In the case of CEF and another v CEH [2021] SGHC 114, the Singapore High Court dismissed an application to set aside an award and refused to expand the rules of natural justice.
The Plaintiffs applied to the Court to set aside the orders granted by the arbitral tribunal on four main grounds:
1. The arbitral procedure was not in accordance with the parties’ agreement or Article 34(2)(a)(iv) of the UNCITRAL Model Law on International Commercial Arbitration (“Model Law”).
2. The award decided matters beyond the scope of the submission to arbitration (Article 34(2)(a)(iii) of the Model Law).
3. There was a breach of natural justice in connection with the making of the award under section 24(b) of the International Arbitration Act (Cap. 143A).
4. The plaintiffs were unable to present their case on essential issues in the arbitration (Article 34(2) (a)(ii) of the Model Law).
The High Court disagreed with the Plaintiff, stating inter alia that:
1. The Plaintiff’s application was misconceived - Article 34(2)(a)(iv) of the Model Law does not apply to the substance of the award; it goes to whether the tribunal had failed to adhere to an
arbitral procedure.
2. An “unenforceable” and “unworkable” award does not warrant a setting aside under Article 34(2) (a)(iv).

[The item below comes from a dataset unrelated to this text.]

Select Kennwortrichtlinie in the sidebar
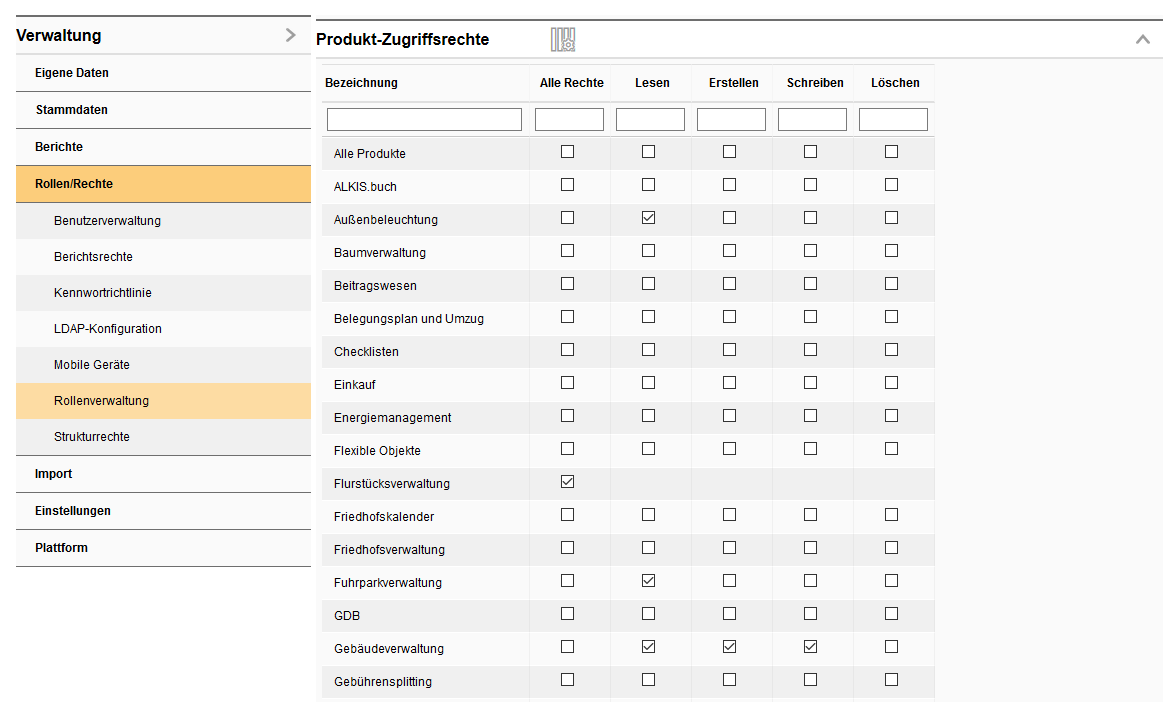Screen dimensions: 1167x702 coord(101,292)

3. An issue which emerges during the arbitration and which is known to all the parties is within the scope of the submission to arbitration, even if it is not part of any list of issues.
The principles of setting aside awards are well established in Singapore and evidently not many succeed in such application. This decision affirms the Singapore pro-arbitration stance and the policy of minimal curial intervention in arbitration proceedings.